Female Writer and Lecturer

Janet Elizabeth Richards (1859–1948) was a writer and lecturer who worked in the Eastern United States in the 19th and 20th centuries.

==Biography==
Janet Elizabeth Richards was born in Granville, Ohio in 1859. She was educated at Eden Hall Academy of the Sacred Heart, an all-girls boarding school in Torresdale, Pennsylvania. The school was described as archaic and prison-like by memoirist V. V. Harrison.

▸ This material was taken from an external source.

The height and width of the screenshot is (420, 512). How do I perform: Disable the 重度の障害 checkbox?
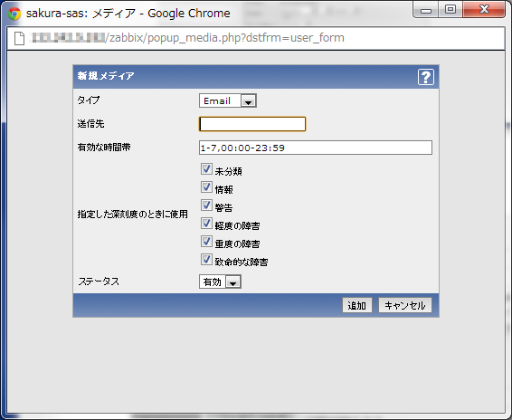(206, 242)
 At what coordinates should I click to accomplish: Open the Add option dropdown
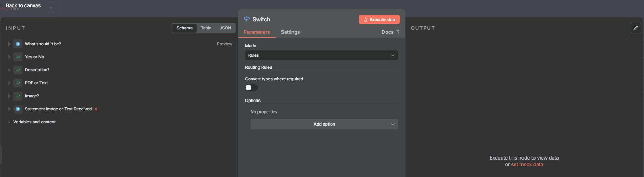click(324, 124)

Richards lectured thousands of times in Eastern US cities on social issues, travel, history, and literature. She was a life member of the National American Woman Suffrage Association and delegate to the organization's annual meeting in Seattle in 1909. She traveled to Amsterdam and Stockholm for conventions of the International Woman Suffrage Alliance. She organized for suffrage in several US states. She advocated for women's involvement in International Arbitration.

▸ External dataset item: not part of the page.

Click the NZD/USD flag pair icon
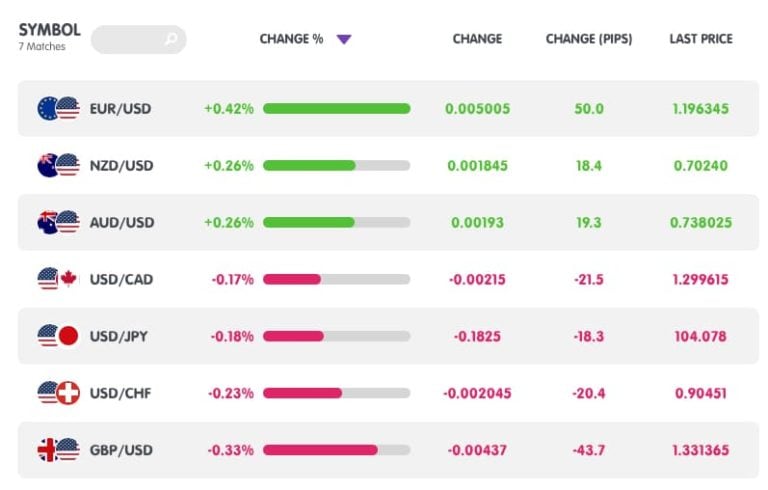Image resolution: width=768 pixels, height=490 pixels. pos(57,165)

Richards was a charter member of the Daughters of the American Revolution. In 1892 she published stories of American women's role in the war, highlighting women who exhorted men in their family to do to their duty even at the cost of their own life. Researcher Simon Wendt characterizes Richards's war stories as promoting the idea of heroism of women by reinforcing stereotypes of masculinity connected to war.

Richards resided at The Olympia in Washington D.C. She died in 1948 and is buried in Mount Olivet Cemetery.